Labour leader Ed Miliband addresses his party today. Photo: Dave Thompson/PA Wire/Press Association Images

Rarely can political speeches at conference be described as "game changers".

But there can be no one in this hall in Manchester, including the critical members of the press, who thought that Ed Miliband's speech was anything other than a triumph.

Well delivered. Coherent. Authoritative. Relaxed. Personable. Funny. Captivating.

If I were one of David Cameron's advisers right now I'd be a little worried.

And remarkably, he did it all over the space of 65 minutes without an autocue. Without a single note.

The Labour leader speaks at his party's conference.
The Labour leader speaks at his party's conference. Credit: Dave Thompson/PA Wire/Press Association Images

There were many doubters (including some in his own party) about Ed Miliband's style of leadership.

His case has not been helped by the fact that polls show, as they did again this morning, that the party he leads is much more popular than the man who leads it.

To put it bluntly: few people could see him as a future Prime Minister.

By 3.30pm this afternoon, all that had changed.

He did it - not by setting out policy (that blank sheet of paper still does not have much writing on it) - but by earning the right to be heard.

Family politics; Labour Party leader Ed Miliband kisses his wife Justine after delivering his keynote speech.
Family politics; Labour Party leader Ed Miliband kisses his wife Justine after delivering his keynote speech. Credit: Dave Thompson/PA Wire/Press Association Images

He may have overplayed the comprehensive school point. He may have said "One Nation" one too many times. But he took apart the government. Made the case for change. Ridiculed not just one - but several members of the Cabinet and had the audience here jumping to their feet in adoration.

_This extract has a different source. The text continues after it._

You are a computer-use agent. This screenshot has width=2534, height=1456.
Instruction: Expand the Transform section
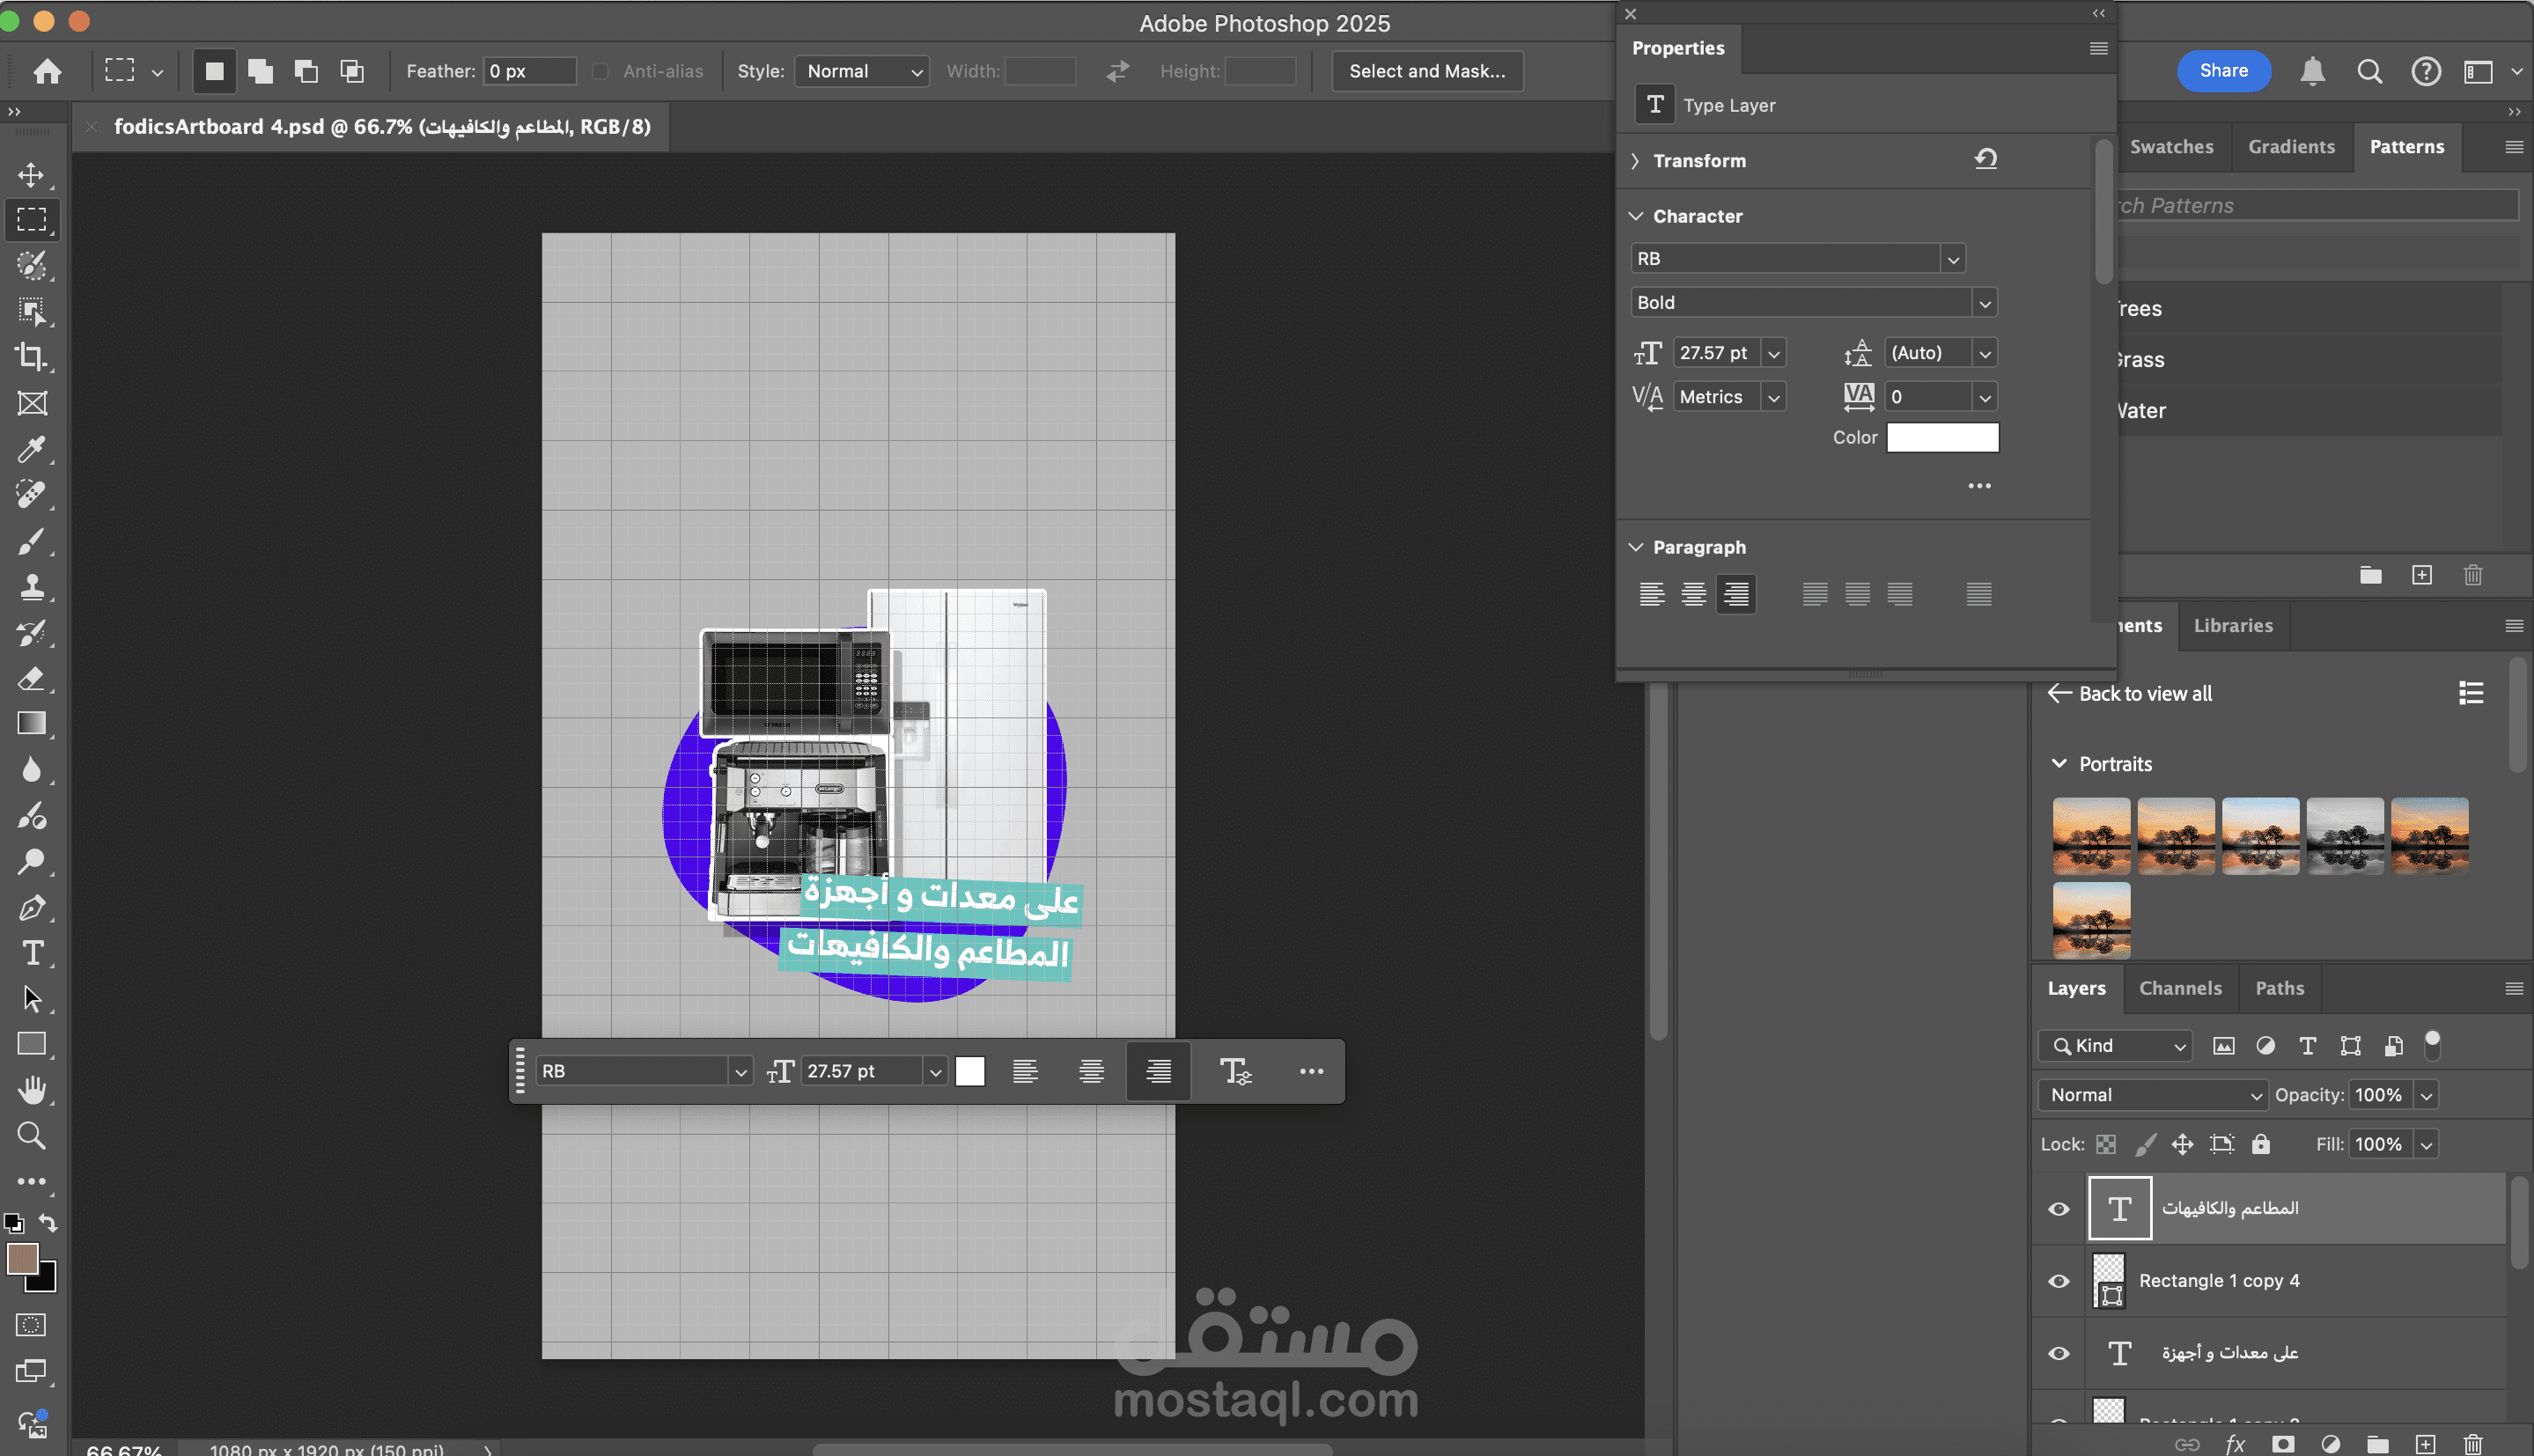point(1636,161)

He hit the right spots: NHS; education; income tax; banks.

Above all else he has cemented his position as the leader of the Labour party - and built a solid platform on which to build his case before the next election in 2015.

He needed to do well here because Labour's job is only going to become more difficult if, as the evidence currently suggests, the economy pulls out of recession.

What is good for the economy is not always good for the Opposition.